Dublin / Baile Atha Cliath

I’m wondering where the name Dublin came from. I’ve visited the city, as my mother’s Irish, and it is referred to on signs and souvenirs in Gaelic as Baile Atha Cliath, which translates to, as my mom tells me, ‘City of the Black Pool.’ If the Irish named it so, from where does the word Dublin originate?

Baile Atha Cliath means the town of the ford of the hurdles. Dublin is derived from dubh linn, literally black pool. Why they call it one and not the other, I’m not sure. I think the vikings may have dubbed it black pool and that Baile Atha Cliath predated that, but that is just a guess.
I’m sure somebody else with more knowledge can fill in the details.

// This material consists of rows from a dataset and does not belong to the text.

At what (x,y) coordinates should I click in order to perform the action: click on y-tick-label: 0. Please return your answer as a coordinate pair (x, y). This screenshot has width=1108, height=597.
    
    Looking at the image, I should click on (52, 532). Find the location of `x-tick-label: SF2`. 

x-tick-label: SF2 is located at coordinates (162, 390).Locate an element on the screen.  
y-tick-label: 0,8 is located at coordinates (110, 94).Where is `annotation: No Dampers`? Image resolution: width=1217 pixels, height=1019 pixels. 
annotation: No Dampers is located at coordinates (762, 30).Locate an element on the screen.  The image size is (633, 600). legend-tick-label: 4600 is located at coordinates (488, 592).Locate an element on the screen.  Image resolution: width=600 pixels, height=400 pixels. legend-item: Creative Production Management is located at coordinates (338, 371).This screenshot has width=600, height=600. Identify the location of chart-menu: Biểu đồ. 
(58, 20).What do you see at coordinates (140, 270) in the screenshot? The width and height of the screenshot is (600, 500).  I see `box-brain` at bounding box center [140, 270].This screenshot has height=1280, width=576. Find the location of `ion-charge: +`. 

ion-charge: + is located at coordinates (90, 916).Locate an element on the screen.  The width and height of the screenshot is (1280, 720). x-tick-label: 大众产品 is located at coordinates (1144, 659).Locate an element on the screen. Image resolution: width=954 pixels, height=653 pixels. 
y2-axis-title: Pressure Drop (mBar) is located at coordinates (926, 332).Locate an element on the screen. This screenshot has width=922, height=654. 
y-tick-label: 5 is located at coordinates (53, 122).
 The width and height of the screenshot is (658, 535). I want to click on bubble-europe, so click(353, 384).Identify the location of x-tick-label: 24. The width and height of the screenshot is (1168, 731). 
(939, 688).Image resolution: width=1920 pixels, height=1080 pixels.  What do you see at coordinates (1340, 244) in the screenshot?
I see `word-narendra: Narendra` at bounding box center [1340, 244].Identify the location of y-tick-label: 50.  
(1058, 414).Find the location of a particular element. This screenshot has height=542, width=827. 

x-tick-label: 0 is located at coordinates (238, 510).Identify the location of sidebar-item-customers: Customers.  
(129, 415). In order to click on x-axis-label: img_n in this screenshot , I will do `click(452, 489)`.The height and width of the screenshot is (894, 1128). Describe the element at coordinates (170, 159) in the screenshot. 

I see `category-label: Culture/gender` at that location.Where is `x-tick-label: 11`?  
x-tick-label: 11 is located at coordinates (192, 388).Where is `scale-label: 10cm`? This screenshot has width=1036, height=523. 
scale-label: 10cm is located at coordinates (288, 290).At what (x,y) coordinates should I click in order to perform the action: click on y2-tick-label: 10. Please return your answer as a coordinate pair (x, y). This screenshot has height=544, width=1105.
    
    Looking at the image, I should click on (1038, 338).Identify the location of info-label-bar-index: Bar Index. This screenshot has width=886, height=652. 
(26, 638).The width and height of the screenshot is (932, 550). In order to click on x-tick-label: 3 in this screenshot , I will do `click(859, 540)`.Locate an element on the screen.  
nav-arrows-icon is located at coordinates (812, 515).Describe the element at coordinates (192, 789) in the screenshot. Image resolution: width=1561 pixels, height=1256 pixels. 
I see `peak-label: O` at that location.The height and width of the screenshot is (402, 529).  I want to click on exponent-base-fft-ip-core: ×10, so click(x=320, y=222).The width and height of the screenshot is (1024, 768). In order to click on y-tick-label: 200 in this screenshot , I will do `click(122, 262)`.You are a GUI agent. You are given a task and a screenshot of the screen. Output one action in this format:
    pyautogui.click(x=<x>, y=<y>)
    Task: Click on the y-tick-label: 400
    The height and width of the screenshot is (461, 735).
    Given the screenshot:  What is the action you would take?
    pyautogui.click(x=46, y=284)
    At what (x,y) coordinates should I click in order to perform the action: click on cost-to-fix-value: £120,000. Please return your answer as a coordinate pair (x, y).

oh, forgot to say, the “ford of the hurdles” bit refers to a bridge made from hurdles or some such…
here is more info.
http://www.irelandnow.com/culture/placenames.html

Dubh linn is the literal translation of black pool, so I would think it comes from there.
If you look at your atlas, across the Irish Sea to England, you will see a town there, facing Dublin, called Blackpool.
Maybe there was a big black area of sea there, and both sides named the places accordingly.

As I am from Blackpool and now live in Dublin and my family name means “Son of the Viking” I am sure it is all down to some of my ancestors when they were stomping about these parts in times gone by!!
:smiley:
One of the real Irish people should be along shortly and maybe one of them can give the timelines for Baile Atha Cliath vs Dublin

Dublin is bastardised of Devlin (dubh linn,as croakdale mentions), which was the viking name for the place. Baile Ath Cliath means fort of Wattles, or hurdles.
Basically referring to a place where you can cross the Liffey.

The former is the Viking name, the latter is the Celtic name, who were here before the Vikings started raiding the place blind.

Concidering that they founded the place I find it hard to beleive that they raided it blind, though.

They were originally two different settlements - Dubh Linn south of the Liffey, Baile Átha Cliath north of it. I assume it became “Dublin” in English because it was the easier of the two to Anglicise.

And Floater, there were people in Dublin long before the Vikings, though admittedly not as many of them. Good concise history here.